§ **Text block**
(begin)

The Grand Canyon attracts millions of visitors to northern Arizona each year all hoping to snap an amazing photo of the canyon’s vast landscape. The mile-deep gorge is the centerpiece of such an expansive view that it can’t all be seen at once; at 277 miles long and up to 18 miles wide the Grand Canyon is so large it creates its own weather. Deep canyons and rough terrain strongly influence solar heating and air circulation. Consequently, many different microclimates are found throughout the canyon. In fact, getting a view from its two most popular rims (aka tops) requires nearly five hours of driving time.

The Grand Canyon is under the care of the National Park Service yet the park boundaries don’t contain it entirely; the portion protected by Grand Canyon National Park totals 1,904 square miles, a span larger than the smallest U.S. state. In comparison, the tiny East Coast state of Rhode Island contains just 1,214 square miles.
Today, the Grand Canyon is the second-most-visited national park (bested only by the Great Smoky Mountains in 2022).

(end)

§ **Instruction A**
List every number in the Grand Canyon text that is given in miles or square miles, along with its unit.
§ **Instruction B**
Summarize the Grand Canyon text in two sentences.
§ **Instruction C**
Write out the part of the Grand Canyon text that begins at the words "The Grand Canyon attracts" and stops after the words "of driving time.".

§ **Dataset records**
(begin)

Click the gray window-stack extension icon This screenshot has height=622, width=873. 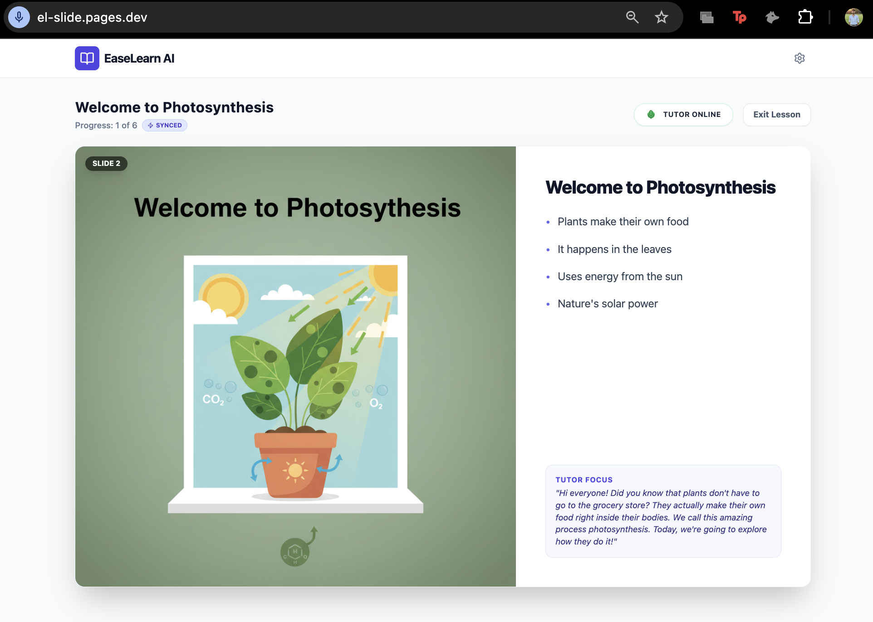(x=706, y=17)
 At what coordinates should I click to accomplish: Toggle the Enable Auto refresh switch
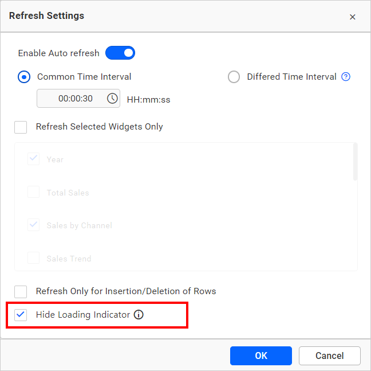120,53
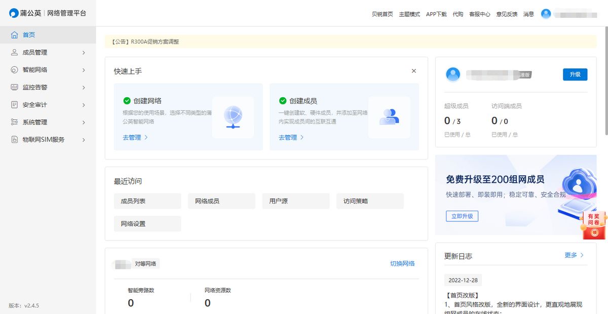The height and width of the screenshot is (314, 608).
Task: Expand the 监控告警 submenu arrow
Action: click(x=84, y=88)
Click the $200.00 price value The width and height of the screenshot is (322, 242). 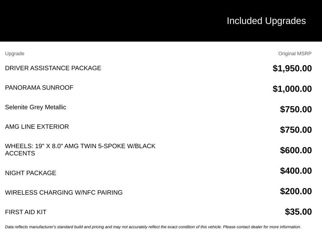(296, 191)
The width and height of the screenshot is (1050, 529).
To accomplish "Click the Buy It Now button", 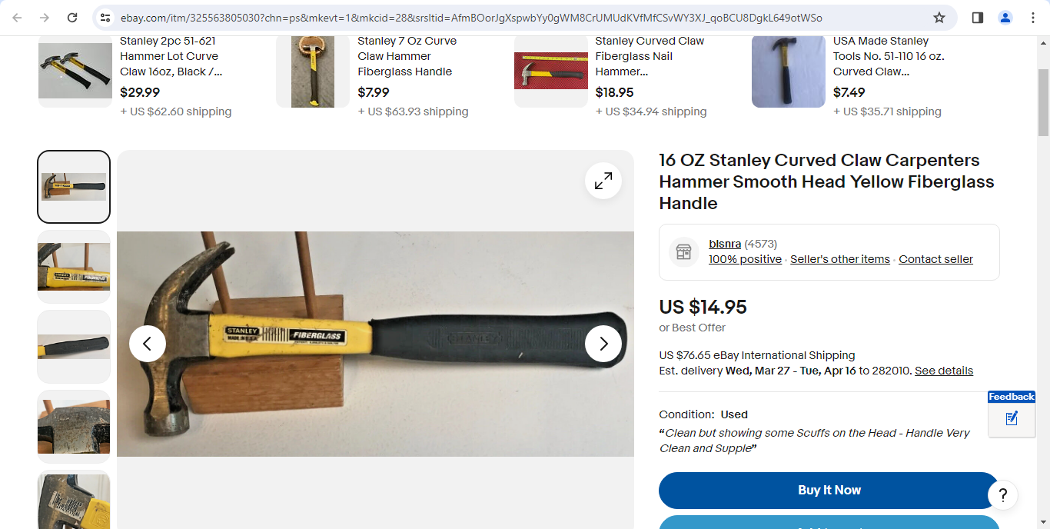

(end)

§ **Worked solution A**
277 miles
18 miles
1,904 square miles
1,214 square miles

§ **Worked solution B**
The Grand Canyon in northern Arizona draws millions of visitors each year and is so vast, at 277 miles long and up to 18 miles wide, that it creates its own weather and many microclimates. It is under the care of the National Park Service, whose park protects 1,904 square miles of it, and in 2022 it was the second-most-visited national park after the Great Smoky Mountains.

§ **Worked solution C**
The Grand Canyon attracts millions of visitors to northern Arizona each year all hoping to snap an amazing photo of the canyon’s vast landscape. The mile-deep gorge is the centerpiece of such an expansive view that it can’t all be seen at once; at 277 miles long and up to 18 miles wide the Grand Canyon is so large it creates its own weather. Deep canyons and rough terrain strongly influence solar heating and air circulation. Consequently, many different microclimates are found throughout the canyon. In fact, getting a view from its two most popular rims (aka tops) requires nearly five hours of driving time.